▸ **What is asked**:
(1) Using the text on federal programs and foreign aid below, decide whether each statement agrees with it. Answer yes or no for each, and quote the deciding words. (a) The Office of the Inspector General has been looking into corruption in Syria since 2015. (b) Uganda's Self-Reliance Strategy keeps refugees from working. (c) Corruption led to the suspension of at least $239 million in funds.
(2) Carry on the text about federal programs, foreign aid and terrorism below, starting right after its final sentence.

▸ **Document extract**:

Stories of Small Places: Freedom, Choice, Governance
It’s always a good time to review, restructure, and reduce federal programs long shown to be ineffective. This includes programs for foreign aid, and foreign policy regarding international terrorism, plus legal immigration, recent national debate topics for Stoa, NCFCA, and NSDA leagues.
Stoa debaters researched federal transportation policies and advocated reforming or ending decades-old programs costing billions of dollars yet not improving transportation. A year earlier, much the same story with federal agriculture and food safety programs. Billions of dollars flowing from taxpayers through federal bureaucracies to large farm corporations and special interests (plus billions spent by consumers each year on higher-cost food and energy).
NCFCA debaters have researched and debated federal court and criminal justice reforms, and more recently federal higher education policy.
Stoa debater next had a topic on foreign aid, so researched the aid industry, which, for NCFCA debaters, claimed also to be reducing international terrorism. Diverse foreign aid and international terrorism programs emerge from a web of interconnected government agencies, corporations, consultants, and nonprofit aid groups, most with intentions to make the world safer and more prosperous.
However, students again found dozens or hundreds of federal programs had gone off the rails over the years, consuming time and taxpayers dollars with little or no progress reducing terrorism nor helping millions stuck living their lives in poor countries and refugee camps worldwide.
Here is a report on Syria: USAID Programs in Syria Are in Need of Reform, U.S. Watchdog Says, (Wall Street Journal, November 23, 2018):
The Office of the Inspector General has been investigating corrupt practices including bid rigging, bribery and fraud in Syria since 2015. Incidents of corruption have resulted in the suspension of at least $239 million in funds.
Contrast that story with the market-based refugee camp profiled in Refugee Economics in Uganda: Challenging Popular Myths about Refugee (Oxford Refugee Studies Centre, 2014) and their 2016 book Refugee Economies: Forced Displacement and Development. Instead of taking millions in handouts from international aid agencies and charities, Uganda’s Self-Reliance Strategy protects refugees rights and opportunities for enterprise:
It focuses on the case of Uganda because it represents a relatively positive case. Unlike other governments in the region, it has taken the positive step to allow refugees the right to work and a significant degree of freedom of movement through its so-called ‘Self-Reliance Strategy’. This allows a unique opportunity to explore what is possible when refugees have basic economic freedoms. The book shows that refugees have complex and varied economic lives, often being highly entrepreneurial and connected to the global economy. The implications are simple but profound: far from being an inevitable burden, refugees have the capacity to help themselves and contribute to their host societies if we let them.
USAID claims center stage in COUNTERING VIOLENT EXTREMISM and says:
USAID currently manages programs that specifically address drivers of violent extremism in Africa, the Middle East, and Asia. The agency also programs funds in cross-regional programs in the Maghreb and Sahel in close coordination with State Department and other inter-agency efforts, and in particular, the Trans-Sahara Counter-Terrorism Partnership Fund, for which USAID is a key implementing agency.

▸ **Data segment**:

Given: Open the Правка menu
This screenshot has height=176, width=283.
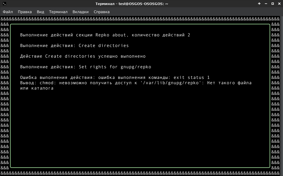Looking at the screenshot, I should click(25, 12).
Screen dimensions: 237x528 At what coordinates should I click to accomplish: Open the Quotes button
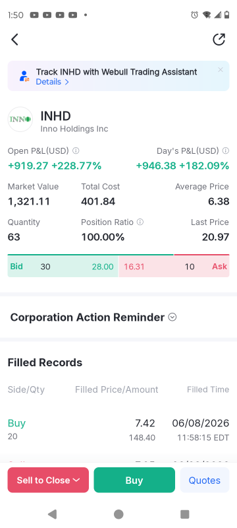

▸ **Answers in order**:
(1)
(a) Yes: "The Office of the Inspector General has been investigating corrupt practices including bid rigging, bribery and fraud in Syria since 2015."
(b) No: "it has taken the positive step to allow refugees the right to work and a significant degree of freedom of movement through its so-called ‘Self-Reliance Strategy’"
(c) Yes: "Incidents of corruption have resulted in the suspension of at least $239 million in funds."

(2)
How effective are these programs, one wonders? An earlier post cited American Enterprise Institute’s Jessica Trisko Darden, in Youth radicalization is rising, and the international community is unprepared (AEIdeas, June 11, 2018), which reviewed the ways children and mothers have been manipulated and used in terrorist attacks:
At the same time, a growing body of research suggests some US-funded development programs are actually increasing support for violent extremism amongst at-risk youth rather than decreasing it. A UN Development Programme study found that more than 50% of the surveyed members of violent extremist groups in Africa were introduced to the group by a friend. Another 8% were introduced by a family member. Yet, the United States has so far tried to stem violent extremism among youth abroad by offering graffiti art workshops, soccer tournaments, and poetry slams. [links in original text]
Keeping young people busy is not an effective way to fight terrorism….
US-funded programs may be COMPOUNDING VIOLENT EXTREMISM? WHEN EFFORTS TO PREVENT VIOLENCE BACKFIRE (War on the Rocks, June 6, 2018), also by Darden, with more detail on reasons to be skeptical of anti-terrorism programs run by State Department and USAID: “non-military tools to complement its military efforts”:
Despite their good intentions, these programs are riddled with problems. In some cases, they do not do enough to ensure that participants are actually at risk of radicalization, while other programs foster wasteful spending on activities with no proven link to the problem. The result is that USAID programs may be exacerbating the very problem they are trying to solve by increasing support for violence in places where extremist groups are operating.
The bigger picture behind these recent Stoa, NCFCA, and NSDA debate topics on foreign policy, terrorism, and immigration can be seen in the global migration to cities around the world. As families learn more about opportunities via cell phones, relatives, and media, they naturally look for ways to improve their lives and opportunities for their children.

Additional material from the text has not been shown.